1 佐 護
佐護を特徴づける季節としては春がある。特にゴールデンウィークの頃ともなると以前は対馬に多くのバーダーがつめかけて来ていた。そして、その多くが 佐護を訪れた。近年、対馬に匹敵する探鳥地が全国で開発されたためか、ほとんどバーダーを見かけなくなった。また、対馬の中でも、新しく開発された場所が増え、以前は、有名だった舟志や田の浜、佐護などは閑散としている。

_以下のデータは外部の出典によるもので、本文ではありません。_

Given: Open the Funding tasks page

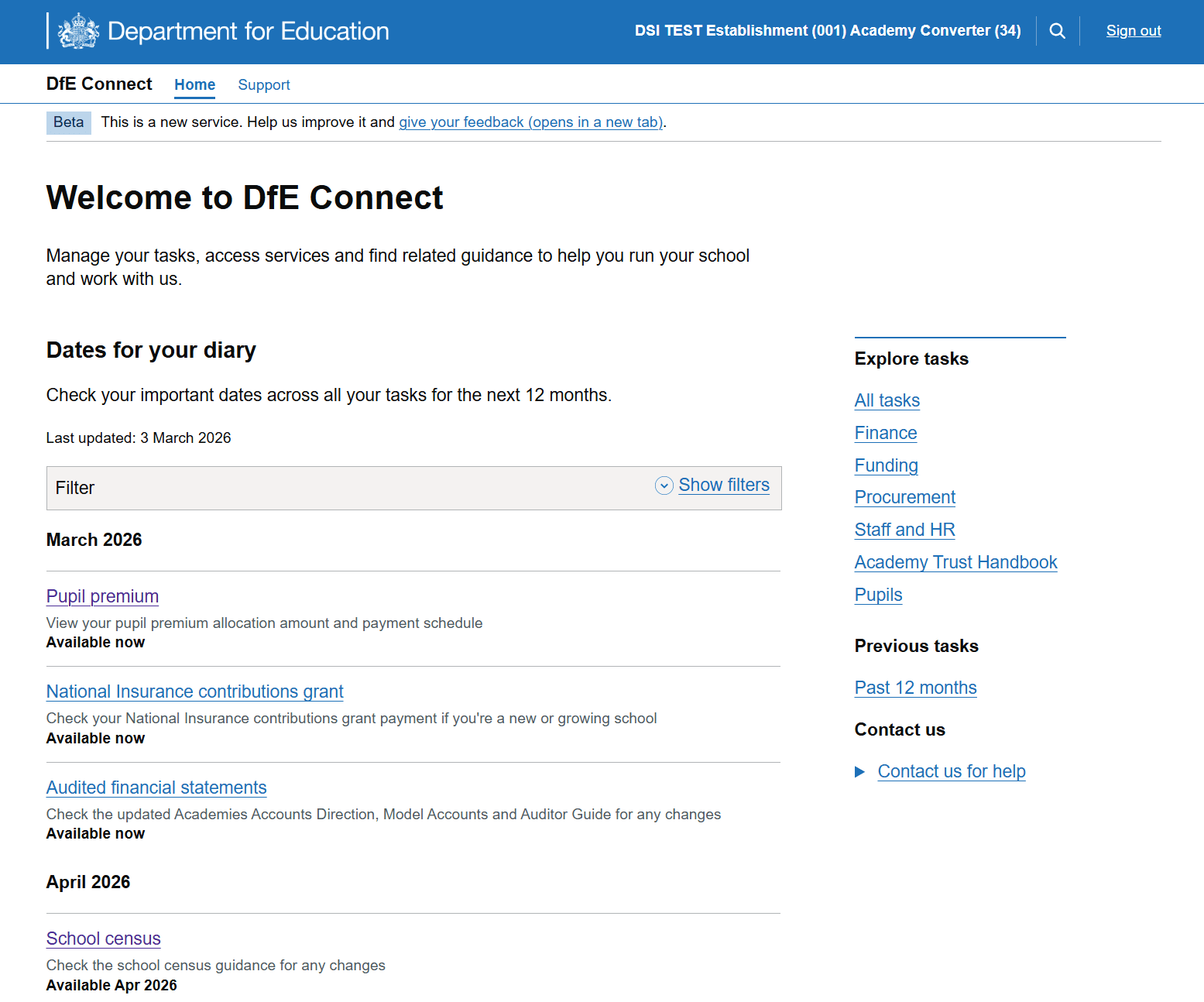Looking at the screenshot, I should point(886,465).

それでも、佐護は、一級の探鳥地であることに変わりはない。対馬最大の平野には、2月になると早くもマナヅルの北帰行が見られる。さらに、3月になるとナベヅルの大群と、それにしばしば混じるクロヅルの姿が。そして、ヤツガシラが見られるようになる。4月、5月はセキレイ類が多く見られ、キガシラセキレイもしばしば記録される。サギ類には、アカガシラサギやカラシラサギがよく混じっている。
秋も見逃せない季節だ。近年、ハマヒバリが観察され、ノドグロツグミやズグロチャキンチョウ、ユキホオジロ、ベニヒワ、シベリヤジュリンも見られている。さらに、ガン類は毎年のように観察される。

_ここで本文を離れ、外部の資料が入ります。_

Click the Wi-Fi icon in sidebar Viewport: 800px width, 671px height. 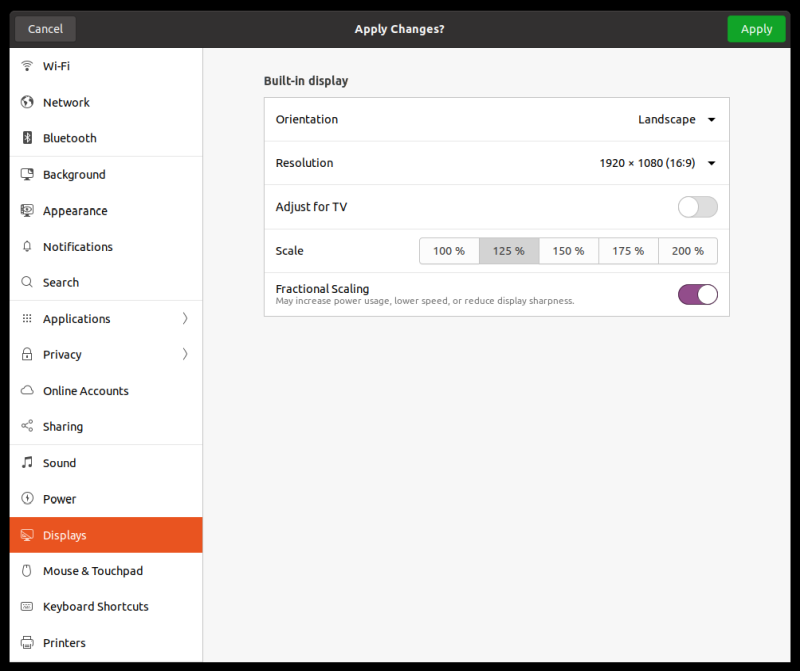coord(27,66)
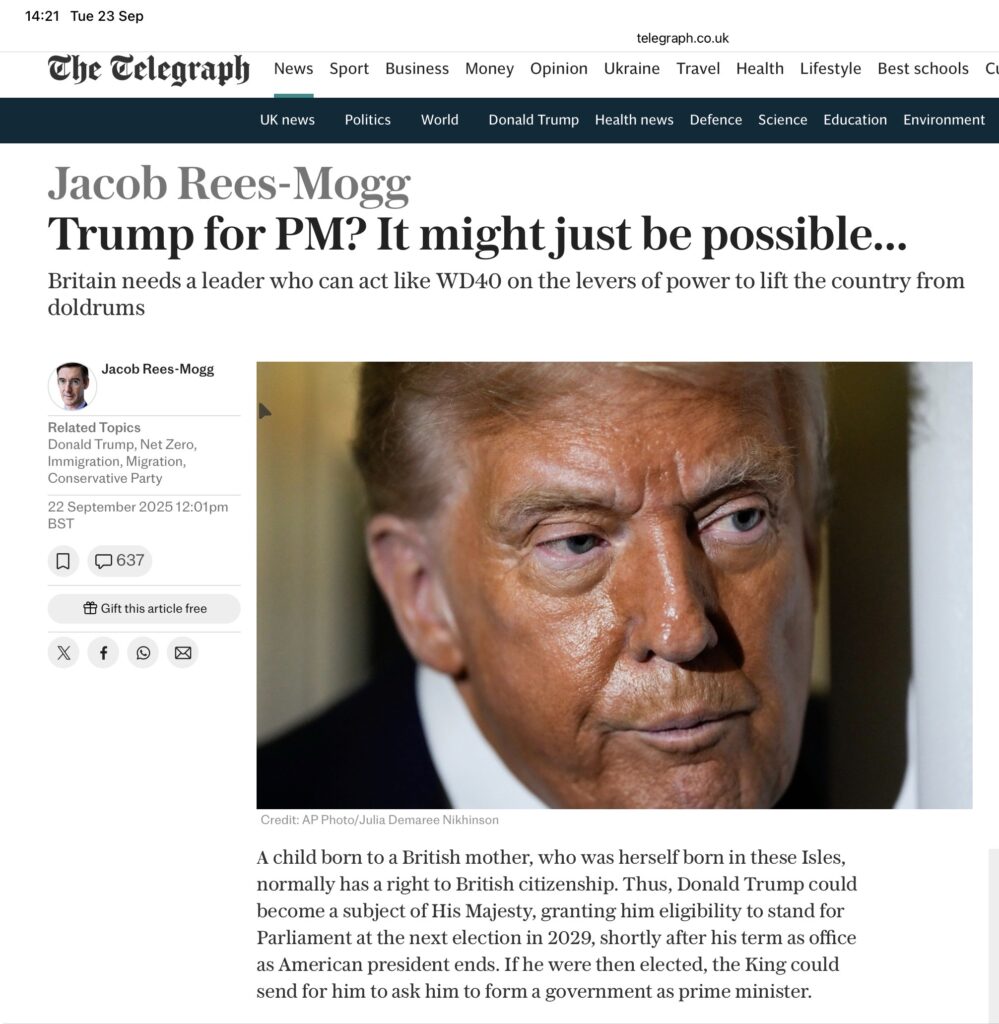This screenshot has width=999, height=1024.
Task: Open the Ukraine section
Action: 631,69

冬は、オジロワシやオオワシが見られる季節だ。大陸に近いせいか、カタシロワシやクロハゲワシの記録もある。海に目をやると、ウトウやシノリガモが度々見られている。とはいえ、寒さの厳しい対馬は、種類も数も少ない。しかし、ヤマヒバリなど、ここで見られた希少な種類もいるので、まだ見ぬ大陸からの訪問者を探したりするのも一興かなと思う。